Cloud computing and containers virtualized the physical servers that web and mobile apps ran on, but you still needed to provision those resources and manage how they scaled. While serverless doesn’t eliminate the server (obviously) it does mean that you don’t have to think about how your infrastructure will have to scale to support your application’s fluctuating traffic, allowing for faster development cycles by lessening the management burden.
Serverless technology is most commonly implemented via serverless functions, or functions as a service (FaaS), which are used to run business logic in stateless containers. But if you’re building an application that needs to persist data, you’ll need to connect your serverless functions to a database.
The benefits that come from serverless computing can be lost if you have to spend your time provisioning hardware or worrying about capacity planning and management as your application scales. In fact, traditional databases, (even fully-managed DBaaS), are generally not well-suited for managing the frequent yet disposable requests that come from serverless functions.

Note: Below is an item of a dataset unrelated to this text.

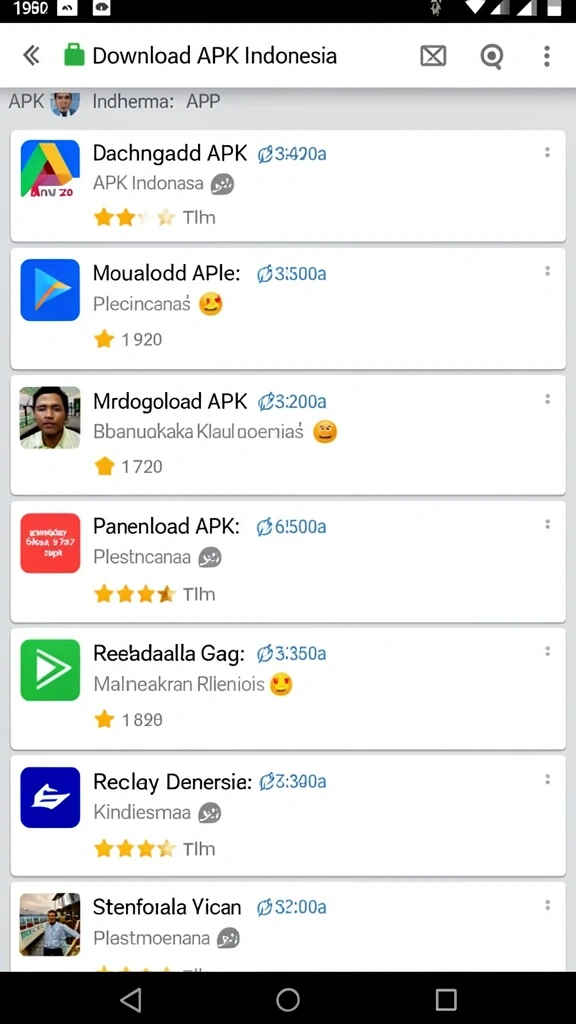Tap the Stenfoiala Yican photo thumbnail
576x1024 pixels.
click(x=50, y=924)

Fortunately, there are some databases that can handle the sort of workload that a serverless application produces, as they themselves are built to operate in a serverless manner. In this article, we’ll dive into the perils of working with a database that isn’t serverless and just how much difference the right database makes for running serverless applications.
What is serverless?
With all the buzz about serverless, it’s a good idea to step back and make sure that we’re talking about the same thing. Serverless is an umbrella term. At its core, it’s a computing model where you don’t need to think about the underlying infrastructure: you don’t provision resources, you don’t manage scaling, and you don’t worry about high availability. All that happens automatically.

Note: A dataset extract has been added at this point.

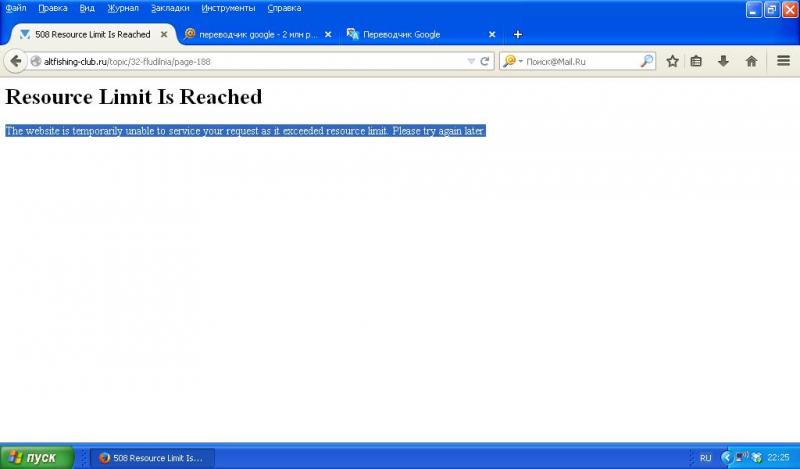Open the hamburger menu in Firefox
Screen dimensions: 800x469
tap(783, 61)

With serverless, you only pay for resources that you use while your requests are being handled. When demand increases during periods of high traffic, the resources available scale accordingly. When traffic drops, you no longer pay for those resources. Alternatively, a pre-provisioned cloud-based service can run up your bill sitting idle and listening for requests. You can still encounter high bills with serverless computing, but only because you’ve had unexpectedly high usage. Serverless has a lot of benefits for applications with variable or sparse workloads. Think about a betting company that allows live wagers during the World Cup, as an example. During a match, bets may come in at any time, but you can assume that the number of new bets will spike when one team scores. Unfortunately you can’t predict when a goal is going to be scored. With serverless, the infrastructure behind the betting application would instantly auto-scale to support the traffic. In the absence of auto-scaling, you would need to manually monitor your resource consumption to determine when it was necessary to scale up — assuming you have the available resources to do so.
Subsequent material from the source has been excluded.